Chayo by the end of her letter reveals that she has rejected “the demand for female passivity” and has begun “embracing her Latina heritage” (Groover). In only one of these three stories, the main female character has overcome her struggle with herself and her religion. Cisneros uses the age progression of the book to show the differences between the actions of oppression to women. When they are young, they are helpless. There is nothing they can do, they may realize they are being oppressed, but other than running away into possibly even more dangerous situations, they cannot do anything.
Patricia was at such a young age, she had no choice but to go back to her abusive father. With Cleofilas, she decides to go back to her old family and face the shame of not staying with her husband and becoming a single mother. Although she was able to make that decision for herself, she is still retreating to her father’s household and rules. Chayo is the only one out of these three that have a successful conclusion. She is able to become one with herself, her career, and her culture, balancing all three and becoming happy.

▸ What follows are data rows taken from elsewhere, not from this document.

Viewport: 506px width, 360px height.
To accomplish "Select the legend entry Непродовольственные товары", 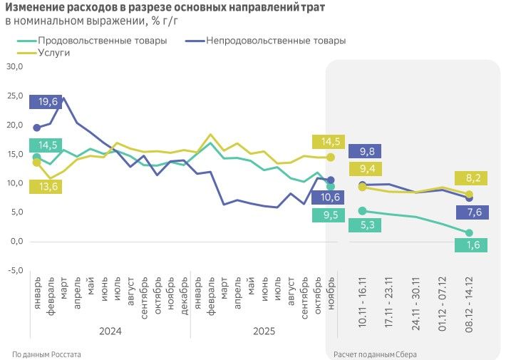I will coord(275,41).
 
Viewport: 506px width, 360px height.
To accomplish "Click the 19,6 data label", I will coord(48,102).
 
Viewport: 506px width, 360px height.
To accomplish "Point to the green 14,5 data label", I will coord(48,145).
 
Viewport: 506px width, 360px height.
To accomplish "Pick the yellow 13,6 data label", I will coord(48,187).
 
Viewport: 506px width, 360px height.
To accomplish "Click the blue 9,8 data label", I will coord(366,151).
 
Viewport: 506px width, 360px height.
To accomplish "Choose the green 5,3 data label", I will coord(366,225).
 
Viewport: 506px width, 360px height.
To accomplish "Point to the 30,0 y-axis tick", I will coord(15,66).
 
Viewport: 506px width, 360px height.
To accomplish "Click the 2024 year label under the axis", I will coord(110,331).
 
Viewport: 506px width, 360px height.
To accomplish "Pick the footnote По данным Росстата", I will coord(47,354).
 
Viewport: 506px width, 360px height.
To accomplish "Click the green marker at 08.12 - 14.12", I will coord(469,233).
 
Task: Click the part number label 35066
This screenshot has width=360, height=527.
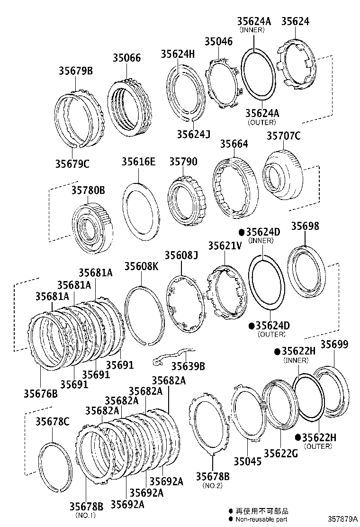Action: [126, 58]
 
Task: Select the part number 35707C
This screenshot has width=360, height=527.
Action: [283, 136]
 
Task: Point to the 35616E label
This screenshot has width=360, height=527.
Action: [139, 162]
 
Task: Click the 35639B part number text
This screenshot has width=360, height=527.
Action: [188, 366]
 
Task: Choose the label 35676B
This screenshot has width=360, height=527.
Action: [41, 393]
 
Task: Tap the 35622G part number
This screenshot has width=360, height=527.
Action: [280, 453]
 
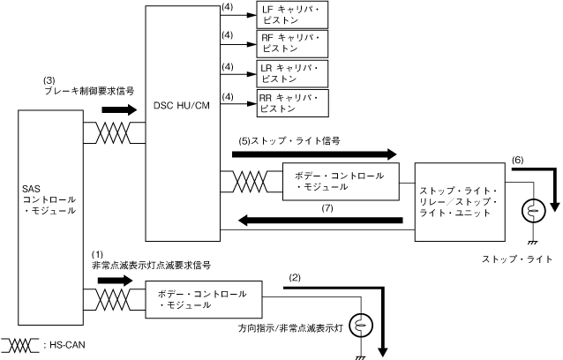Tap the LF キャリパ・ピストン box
[x=292, y=16]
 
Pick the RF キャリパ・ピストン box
[x=292, y=44]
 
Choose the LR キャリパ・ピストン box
[x=292, y=73]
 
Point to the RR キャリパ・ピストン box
[x=292, y=102]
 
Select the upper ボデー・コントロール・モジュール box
[x=339, y=181]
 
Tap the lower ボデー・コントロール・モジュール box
[x=203, y=299]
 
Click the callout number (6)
[x=516, y=160]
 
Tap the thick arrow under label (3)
[x=119, y=110]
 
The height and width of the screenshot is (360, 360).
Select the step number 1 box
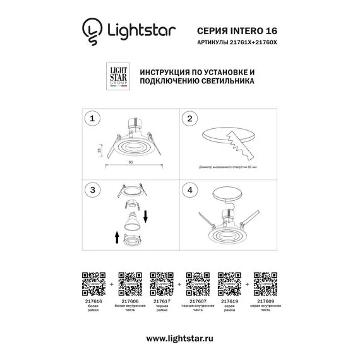click(93, 118)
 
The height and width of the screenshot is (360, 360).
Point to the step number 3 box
click(93, 189)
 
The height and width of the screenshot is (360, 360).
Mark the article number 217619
click(227, 301)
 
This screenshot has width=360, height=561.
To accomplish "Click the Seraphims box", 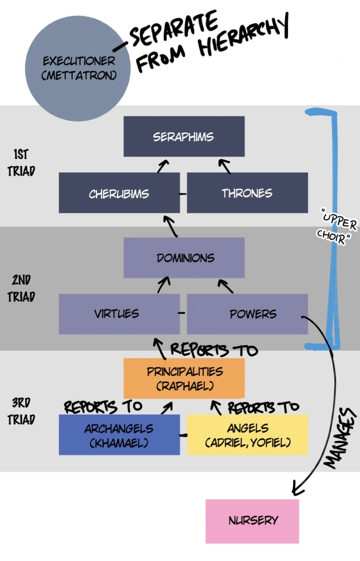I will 184,136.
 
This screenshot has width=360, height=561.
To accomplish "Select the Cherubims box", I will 119,193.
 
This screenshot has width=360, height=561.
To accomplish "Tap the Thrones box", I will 247,193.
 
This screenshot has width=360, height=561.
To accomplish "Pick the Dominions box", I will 184,258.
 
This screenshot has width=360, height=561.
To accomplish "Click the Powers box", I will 247,314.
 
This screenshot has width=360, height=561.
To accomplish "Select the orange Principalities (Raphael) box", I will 184,378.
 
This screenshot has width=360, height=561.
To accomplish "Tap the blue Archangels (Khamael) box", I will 119,435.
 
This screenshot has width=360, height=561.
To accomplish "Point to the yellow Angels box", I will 247,435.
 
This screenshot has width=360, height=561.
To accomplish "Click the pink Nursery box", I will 252,521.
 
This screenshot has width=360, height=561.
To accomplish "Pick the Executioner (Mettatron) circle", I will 78,68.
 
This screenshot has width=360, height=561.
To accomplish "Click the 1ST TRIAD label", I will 21,163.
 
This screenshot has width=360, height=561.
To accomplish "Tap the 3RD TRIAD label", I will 21,411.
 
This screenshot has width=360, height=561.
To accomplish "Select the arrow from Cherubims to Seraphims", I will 163,166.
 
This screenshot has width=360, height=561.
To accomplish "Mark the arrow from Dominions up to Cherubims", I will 171,225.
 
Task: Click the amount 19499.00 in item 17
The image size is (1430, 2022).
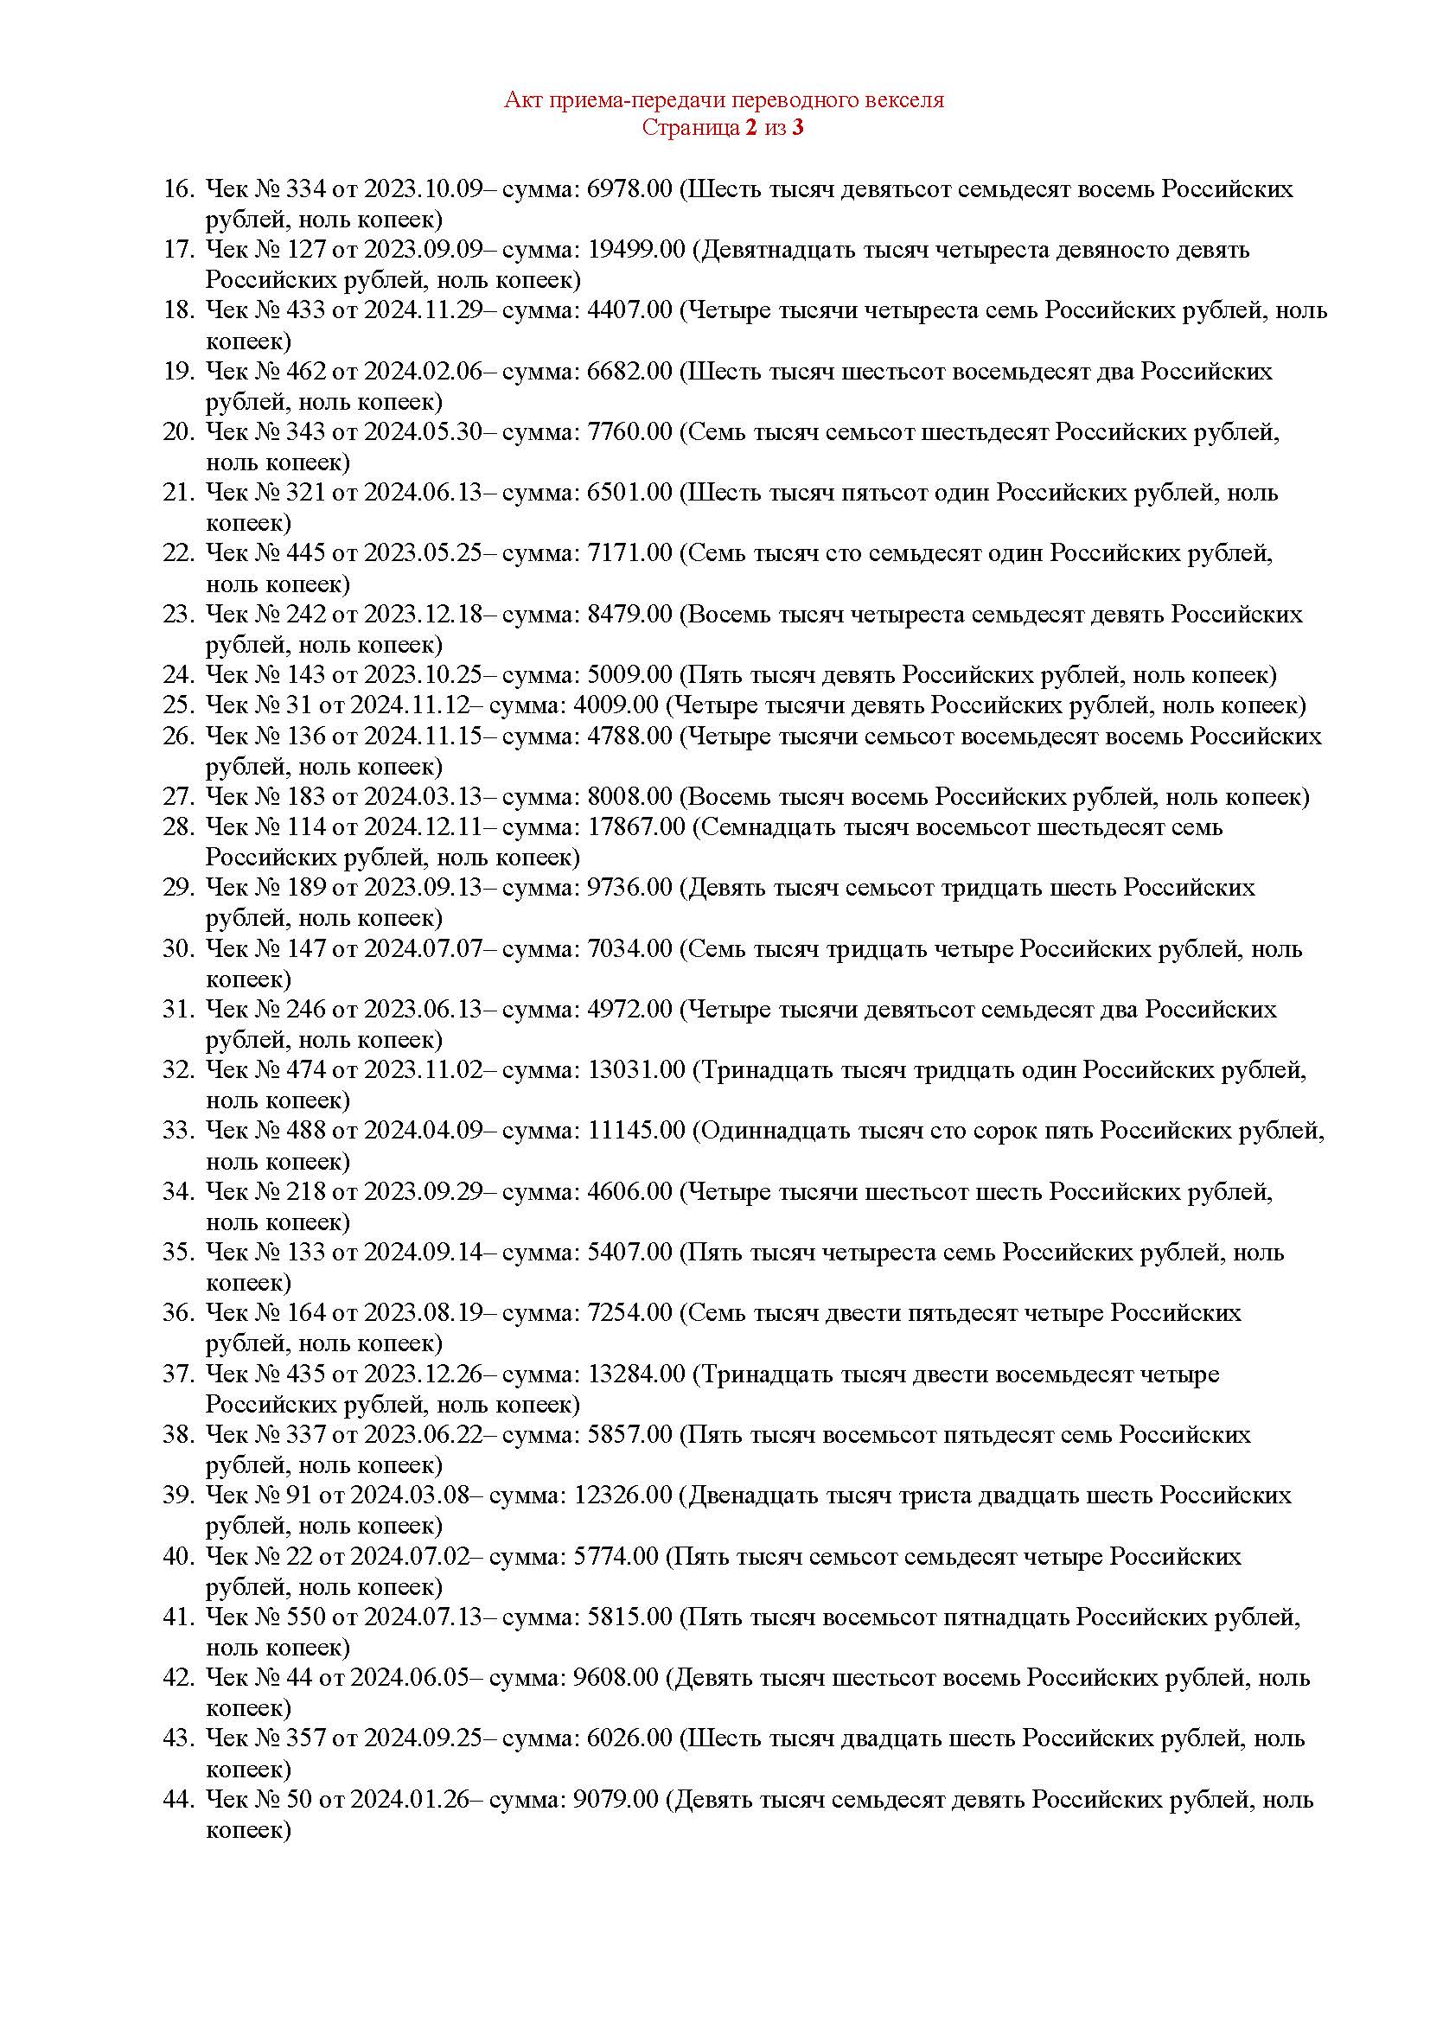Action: (x=635, y=249)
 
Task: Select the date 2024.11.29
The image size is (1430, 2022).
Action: (x=424, y=310)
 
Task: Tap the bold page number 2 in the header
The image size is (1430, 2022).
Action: (x=750, y=128)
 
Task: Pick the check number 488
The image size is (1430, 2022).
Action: (x=306, y=1130)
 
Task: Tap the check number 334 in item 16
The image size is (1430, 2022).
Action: (x=306, y=188)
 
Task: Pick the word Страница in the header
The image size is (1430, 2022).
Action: (x=690, y=128)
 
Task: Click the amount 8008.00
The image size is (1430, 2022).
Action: (x=629, y=796)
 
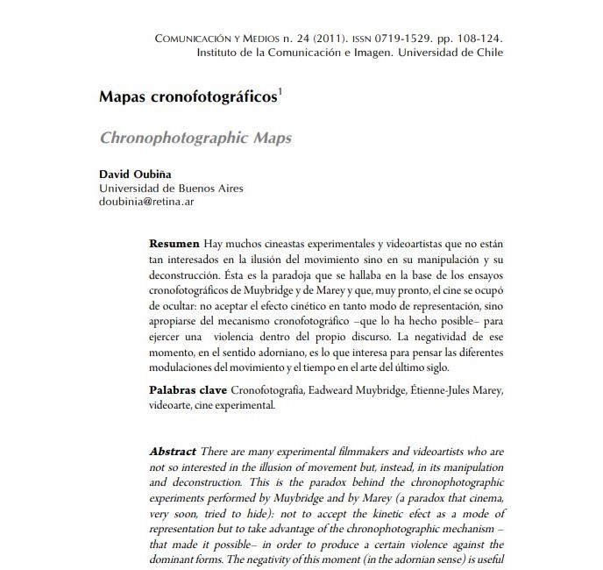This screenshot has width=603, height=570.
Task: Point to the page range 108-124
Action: click(x=473, y=39)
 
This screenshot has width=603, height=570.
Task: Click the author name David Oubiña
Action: click(x=132, y=174)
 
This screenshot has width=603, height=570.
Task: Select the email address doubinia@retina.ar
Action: click(x=147, y=201)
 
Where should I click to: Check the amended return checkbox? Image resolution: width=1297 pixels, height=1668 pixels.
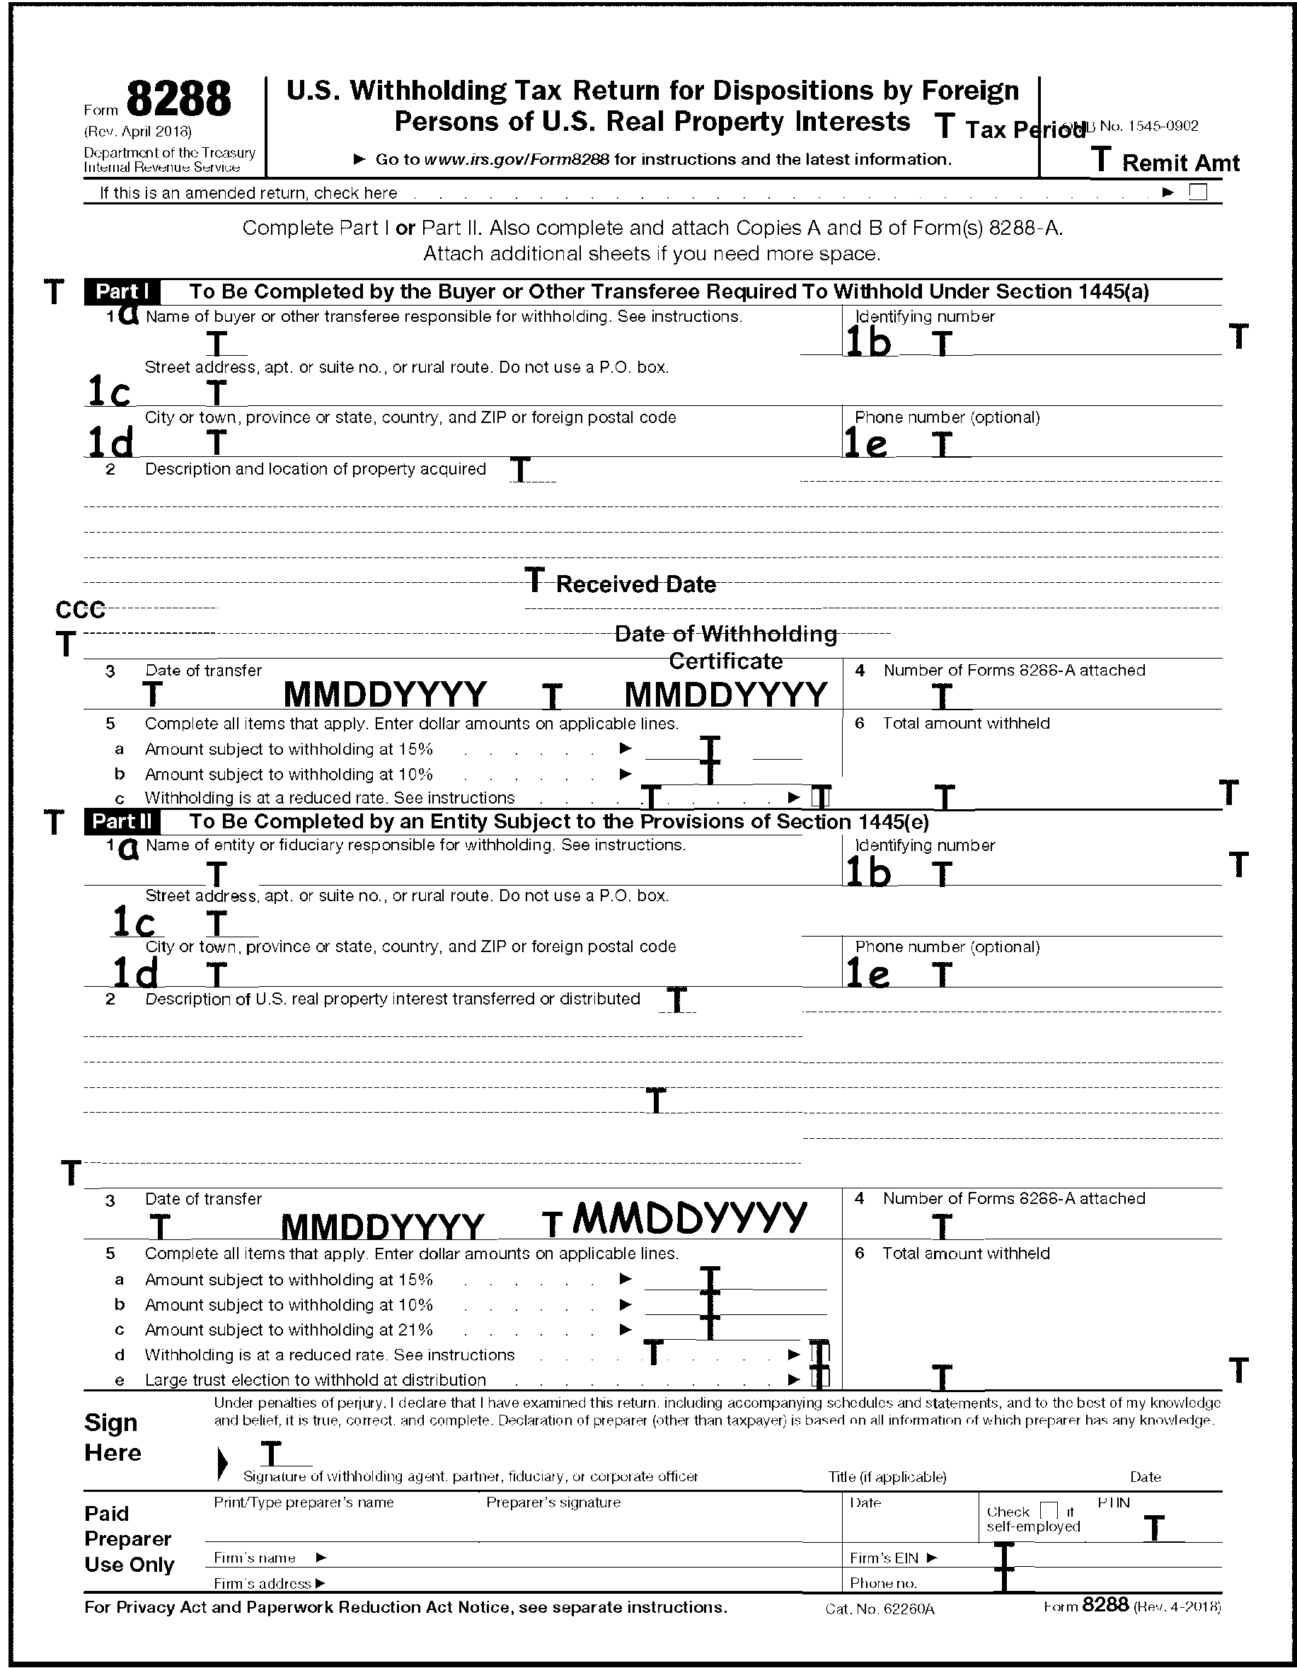click(1199, 192)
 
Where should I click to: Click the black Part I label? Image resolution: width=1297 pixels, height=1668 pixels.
click(122, 291)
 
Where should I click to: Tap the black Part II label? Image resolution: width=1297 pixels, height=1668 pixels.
click(122, 822)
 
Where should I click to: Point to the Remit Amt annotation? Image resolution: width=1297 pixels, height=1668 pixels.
click(1180, 163)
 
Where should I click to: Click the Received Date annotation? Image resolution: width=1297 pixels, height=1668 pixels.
click(635, 584)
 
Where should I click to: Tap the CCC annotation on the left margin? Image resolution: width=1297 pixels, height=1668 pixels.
click(79, 610)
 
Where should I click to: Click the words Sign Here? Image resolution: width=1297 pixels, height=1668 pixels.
click(113, 1437)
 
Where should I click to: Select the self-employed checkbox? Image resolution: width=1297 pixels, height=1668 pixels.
click(1049, 1511)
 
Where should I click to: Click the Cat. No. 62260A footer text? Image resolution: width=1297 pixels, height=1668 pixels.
click(880, 1609)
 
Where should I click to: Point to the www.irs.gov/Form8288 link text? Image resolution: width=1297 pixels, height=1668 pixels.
click(517, 160)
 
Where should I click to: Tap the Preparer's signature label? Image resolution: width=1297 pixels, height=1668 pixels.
click(553, 1502)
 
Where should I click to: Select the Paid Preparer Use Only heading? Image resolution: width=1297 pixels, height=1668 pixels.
click(128, 1539)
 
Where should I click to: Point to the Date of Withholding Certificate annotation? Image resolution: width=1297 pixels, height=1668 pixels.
click(726, 647)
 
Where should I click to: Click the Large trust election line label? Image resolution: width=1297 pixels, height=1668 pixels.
click(316, 1380)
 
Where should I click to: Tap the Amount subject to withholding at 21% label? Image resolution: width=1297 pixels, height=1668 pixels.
click(289, 1330)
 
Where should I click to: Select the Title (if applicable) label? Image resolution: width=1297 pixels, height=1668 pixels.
click(887, 1476)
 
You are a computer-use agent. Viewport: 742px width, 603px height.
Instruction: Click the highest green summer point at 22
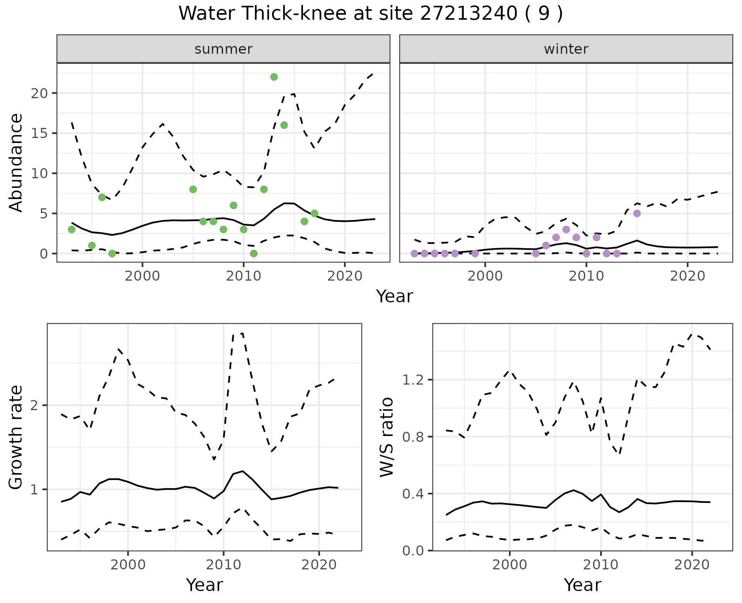point(274,77)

In a way, this is Cisneros showing that even though your community from such a young age can oppress you, you can still find a way out and achieve the happiness and the life that you want for yourself. Women can be independent and have careers that do not conform to their societal norms while also celebrating their religion and faith. One of Cisnero’s points is that not only can your community oppress you, but also you can oppress yourself. With Chayo, she found a way out and finding that balance is one of the most important things she could have done.